Objective: 5-HT2C receptor antagonists are thought to contribute toward increased appetite and obesity. Aripiprazole acts as a partial agonist at the 5-HT2C receptor; hence, it is thought to cause little or no significant weight gain when used alone. We theorize that, in the presence of antidepressants with high serotonergic activity, aripiprazole acts as an antagonist at the 5-HT2C receptor, thus increasing the potential for weight gain. Conversely, in environments with low serotonergic activity, aripiprazole acts as an agonist at the 5-HT2C receptor, therefore having less potential for weight gain.

Method: A retrospective electronic medical record chart review of the Veterans Integrated Service Network 22 Veterans Affairs database was performed comparing patients’ weight and body mass index (BMI) while taking aripiprazole alone (n = 1,177), versus aripiprazole plus a high-serotonergic antidepressant (citalopram, fluoxetine, paroxetine, sertraline, or venlafaxine) (n = 145), versus aripiprazole plus a low-serotonergic antidepressant (bupropion) (n = 77) for a minimum continuous duration of 6 months of aripiprazole monotherapy or combination treatment. The study was conducted from January 2010 through June 2011.

Results: In our patient population, only the aripiprazole plus high-serotonergic antidepressants group had a statistically significant increase in weight (P = .0027) and BMI (P = .0016).

Conclusions: Our data suggest that, in the presence of antidepressants with high serotonergic activity, aripiprazole may act as an antagonist at the 5-HT2C receptor, resulting in weight gain. Conversely, when aripiprazole is used in the presence of antidepressants with low serotonergic activity, it may act as an agonist and result in little or no weight gain. This varying effect at the 5-HT2C receptor may explain why aripiprazole has not been associated with significant weight gain in previous studies focusing on schizophrenia and bipolar disorder.

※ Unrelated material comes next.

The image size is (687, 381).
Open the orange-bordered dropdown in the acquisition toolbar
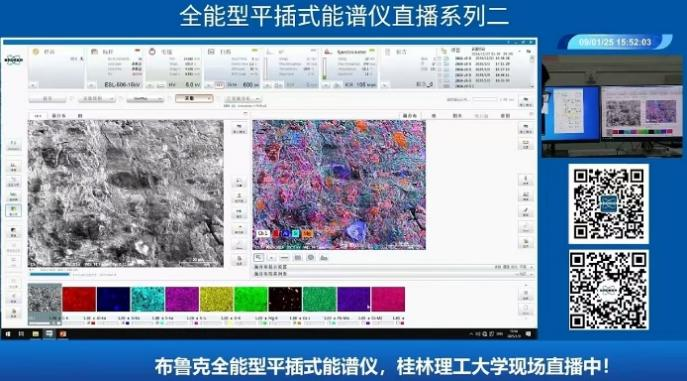click(x=194, y=99)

Prim Care Companion CNS Disord 2012;14(5):doi:10.4088/PCC.12m01386

Submitted: March 29, 2012; accepted June 1, 2012.

Published online: October 18, 2012.

Corresponding author: Jennifer A. Rosen, PharmD, BCPP, VA Long Beach Healthcare System (600/119), Long Beach, CA 90822 ([email protected]).

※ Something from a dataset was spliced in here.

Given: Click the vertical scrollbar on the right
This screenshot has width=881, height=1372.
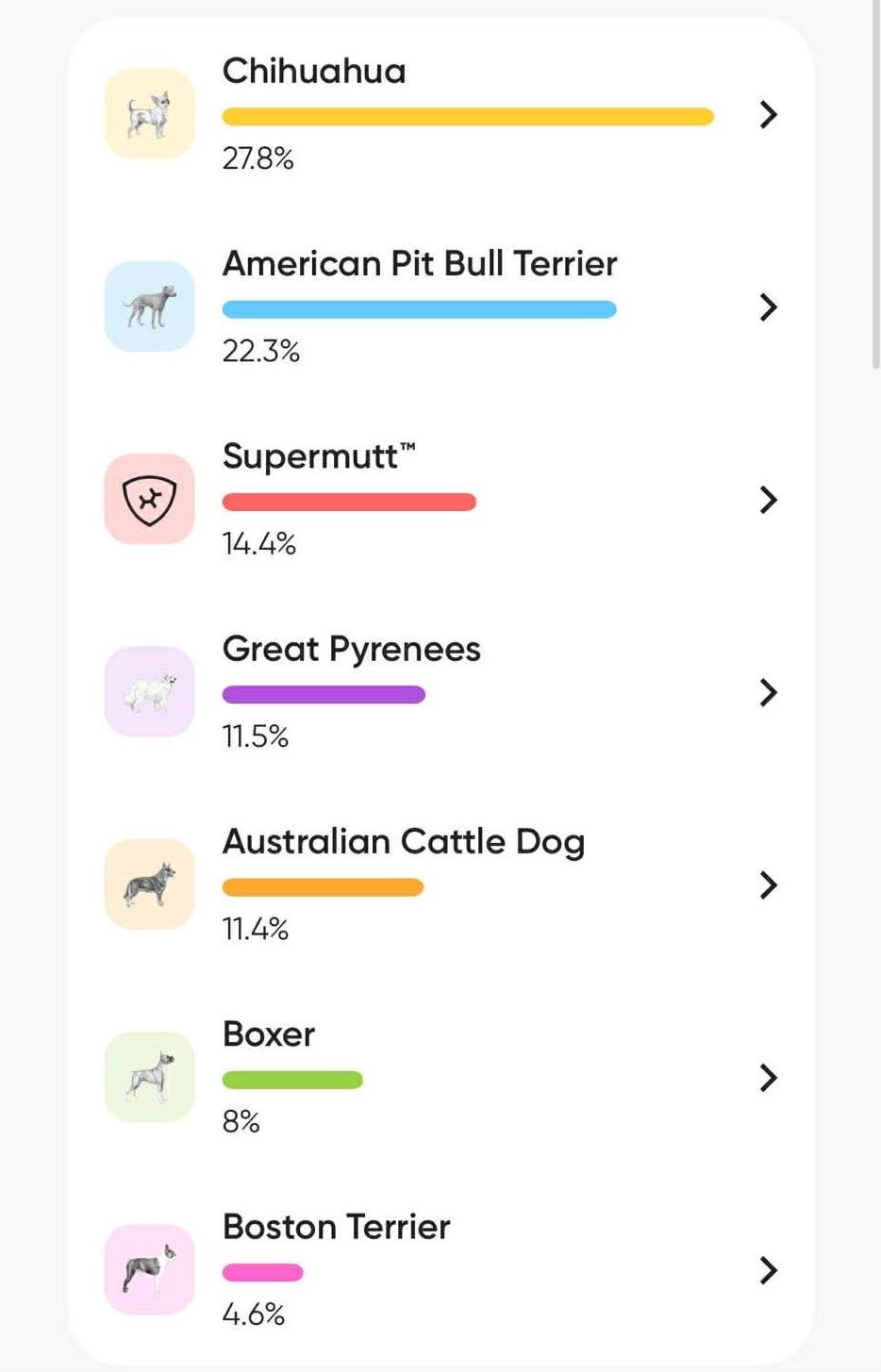Looking at the screenshot, I should [x=875, y=189].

Most antipsychotic medications are associated with an increased risk of weight gain. A proposed mechanism is the antagonism at the 5-HT2C receptor, which has been associated with an increase in food intake.1 In contrast, agonism at the 5-HT2C receptor, as produced by fenfluramine and m-chlorophenylpiperazine, may lead to suppression of appetite.2,3 Tecott and colleagues4 developed a strain of mice lacking the gene for the 5-HT2C receptor. These mice demonstrated increased obesity. In a meta-analysis, De Luca et al,5 looking primarily at the 759C/T promoter polymorphism (rs3813929) of the X-chromosome-linked HTR2C gene, provided data suggesting a 5-HT2C-receptor association with weight changes; however, they noted heterogeneity among the studies and suggested the need for larger studies. Furthermore, a study by Kirk et al6 showed a significant increase in weight in rats after 5 days of daily doses of olanzapine and the 5-HT2C antagonist SB 243213 but not the histamine-1 (H1) antagonist. Stark et al,7 using the 5-HT1B/2C agonist m-chlorophenylpiperazine and subsequently a 5-HT1B and 5-HT2C antagonist in non-anesthetized male rats, showed decreased fast-induced refeeding only with 5-HT2C.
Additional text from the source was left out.